I've just build, mostly for fun, this blue box clone, then I've been asked for almost the same by a friend's friend of mine..., so I gave him my one and told him, taste it, and if you like I can build it to complete box. Now he's "claiming" about some "latency" on the octave effect.
Does anybody know what part of the circuit could be creating this latency, if any?
Would a buffer in front make it any better? (he has no other pedals, he just started playing electric-guitar....).
I'm waiting for a recording of this "latency" as I didn't hear it the few time I've played with it.

Thanks for help!


Edit : link to the project http://pedalparts.co.uk/docs/BlueFool.pdf

"it's a matter of objectives. If you don't know where you want to go, any direction is about as good as any other." R.G. Keen

Mark Hammer

The flip-flop has to be triggered twice to produce an output that is half the frequency of what you feed it.  The "latency" he hears is the time it takes for the note fundamental to peak twice, instead of just once.

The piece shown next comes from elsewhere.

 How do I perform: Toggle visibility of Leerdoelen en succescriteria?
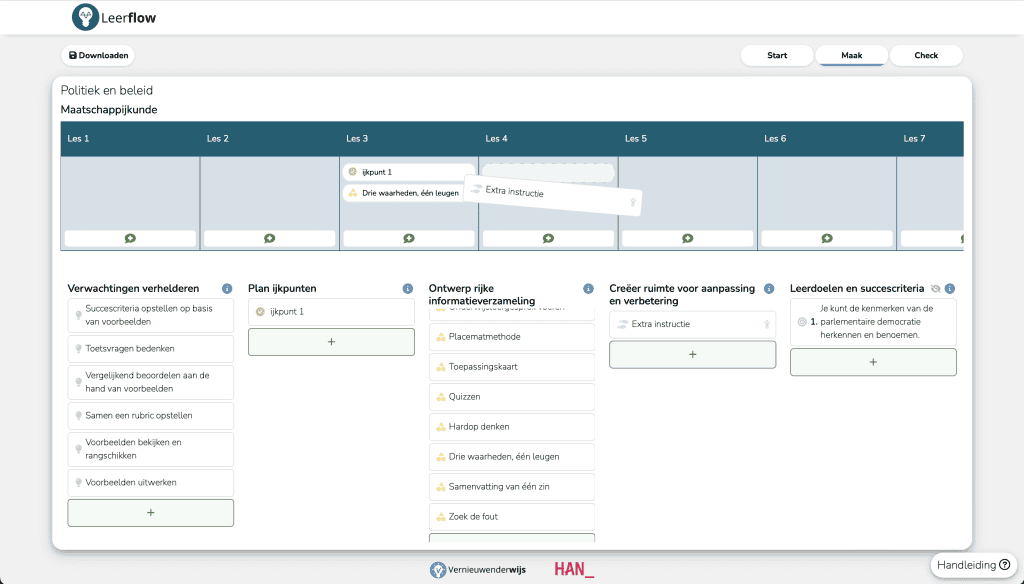(x=935, y=289)
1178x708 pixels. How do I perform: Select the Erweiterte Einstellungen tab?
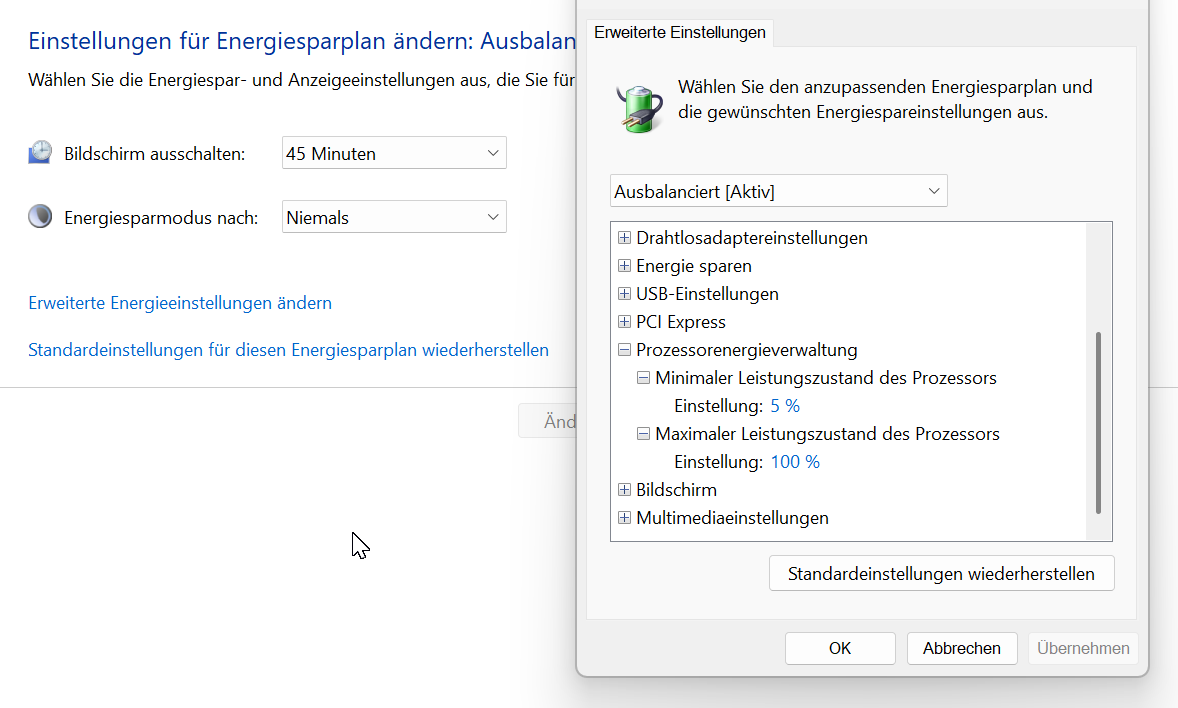point(680,32)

As well, keep in mind that there is a teensy bit of gating in the circuit to prevent the chaos that would erupt at the start and end of whatever note you're playing.

I don't know what the heck he expected.  This is how ALL analog octave dividers work.  If he finds it problematic them he should steer clear of analog octave boxes, or perhaps stick with those that include a clean blend so that there is always some signal with NO latency.

arma61

Thanks Mark, clear

at the end he was looking for an effect close to the  Earthquaker Bit Commander, and I propose the only thing diy-able "close" to that :), may be adding a delay...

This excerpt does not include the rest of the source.